Rae, my child, had a traumatic experience at school a few days ago.
I was in charge of taking the pup to school that fateful day. It was Friday. Not just any Friday, but homecoming Friday for the local school district. The buzz of excitement spread throughout the school system all the way down to the kindergarteners. As students entered their elementary school, they were met by a cornucopia of temptations spread out across a table. The astronomically priced knick-knacks were selling like proverbial hot cakes and children as young as my daughter snatched up pom-poms, buttons, rubber bracelets and temporary tattoos.
My child, with her silken blonde pony tail and big blue eyes looked at me.
“Da-Da,” she said, because that is what she calls me. “I want a bracelet and pom-poms.”
Knowing that all this promotional junk is a cash cow for whoever is selling it, I generally try to stay away from such things. However, it is difficult to say no to the offspring so I walk up to the table and pull out my wallet. I was fortunate, however, in that the ladies working at the table knew my wife, who teaches at the school, and said she had already come by to get some things.

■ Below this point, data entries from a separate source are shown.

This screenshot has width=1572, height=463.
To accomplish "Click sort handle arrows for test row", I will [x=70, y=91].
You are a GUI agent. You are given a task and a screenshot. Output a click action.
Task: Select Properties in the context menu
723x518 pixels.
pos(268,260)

I put my wallet back in my pocket and my child and I headed off down the fourth-grade hall to find mama. Sure enough, Rae was met by a set of pom-poms and a few tattoos. It wasn’t until later that I found out she was supposed to have a rubber bracelet and button as well.

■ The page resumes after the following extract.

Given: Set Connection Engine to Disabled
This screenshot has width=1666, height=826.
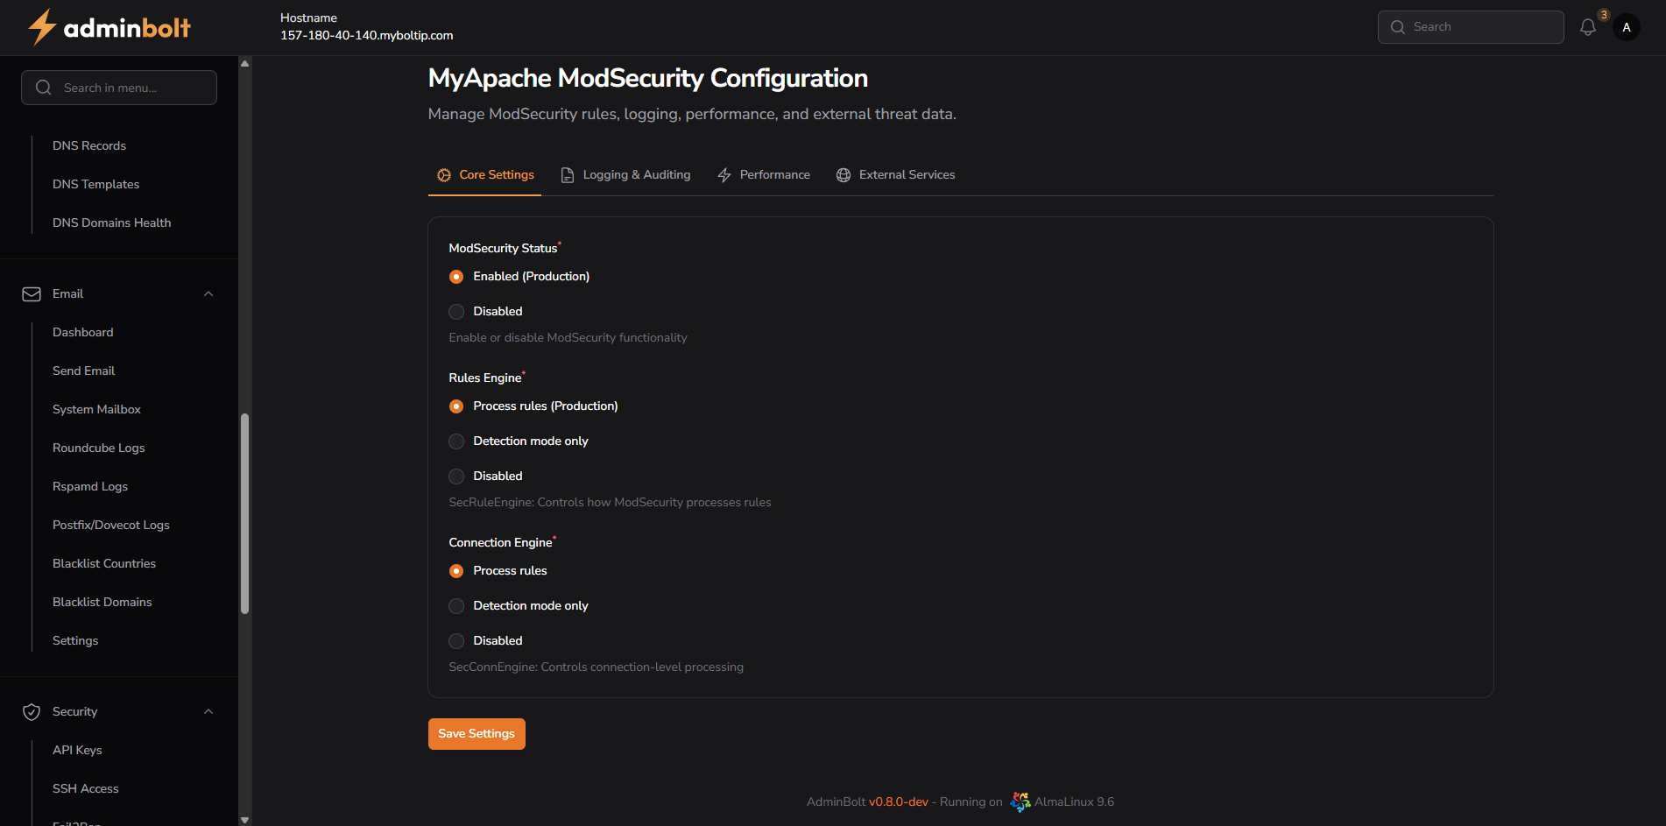Looking at the screenshot, I should 456,640.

Rae came home that afternoon with a sad look in her eye. I listened as she and my wife told me that my wife had also purchased the other items and had left them at Rae’s spot in her kindergarten class. However, by the time Rae reached her seat, the items were gone. Some sticky fingered kindergartener had absconded with my daughter’s stuff.

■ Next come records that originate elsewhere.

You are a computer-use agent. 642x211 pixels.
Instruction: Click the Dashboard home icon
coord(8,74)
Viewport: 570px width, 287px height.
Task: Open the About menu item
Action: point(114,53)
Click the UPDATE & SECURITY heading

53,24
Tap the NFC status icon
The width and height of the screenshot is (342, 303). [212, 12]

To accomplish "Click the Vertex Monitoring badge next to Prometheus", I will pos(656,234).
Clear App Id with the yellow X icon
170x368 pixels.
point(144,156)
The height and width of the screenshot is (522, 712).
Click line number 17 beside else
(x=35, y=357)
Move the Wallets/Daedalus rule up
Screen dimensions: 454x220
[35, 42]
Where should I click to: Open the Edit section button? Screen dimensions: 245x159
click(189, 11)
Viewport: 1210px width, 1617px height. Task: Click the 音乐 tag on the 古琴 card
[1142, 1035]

As tears welled up in Rae’s eyes I was hit with an idea.
“Rae,” I said, because that is not really what I call her. “What if I get you another bracelet?”
She looked hopeful.
“Only this one,” I continued, “will be a better one because it will be for the Queens, not the Bulldogs.”
One of Rae’s favorite activities is to go to basketball games with her dad, wearing her cheerleader outfit and cheering at the top of her voice … “Go, Queens! Go, E----!” E----, of course, being the young lady who babysits Rae on occasion.
A few days later I called the coach and explained the situation to him. He and his assistant gladly agreed to give my child another bracelet. Rae was so proud of it. I kept her at my office one afternoon and she proudly showed her knew bracelet to everyone in the building. “It’s a Queen one,” she said.
As we left work that day, Rae sat in the Jeep and expressed her gratitude for the new bracelet.
“And Da-Da,” she said. “I will give you one that you can wear. … but you will have to get it for me.”
Oh well, I guess it’s the thought that counts.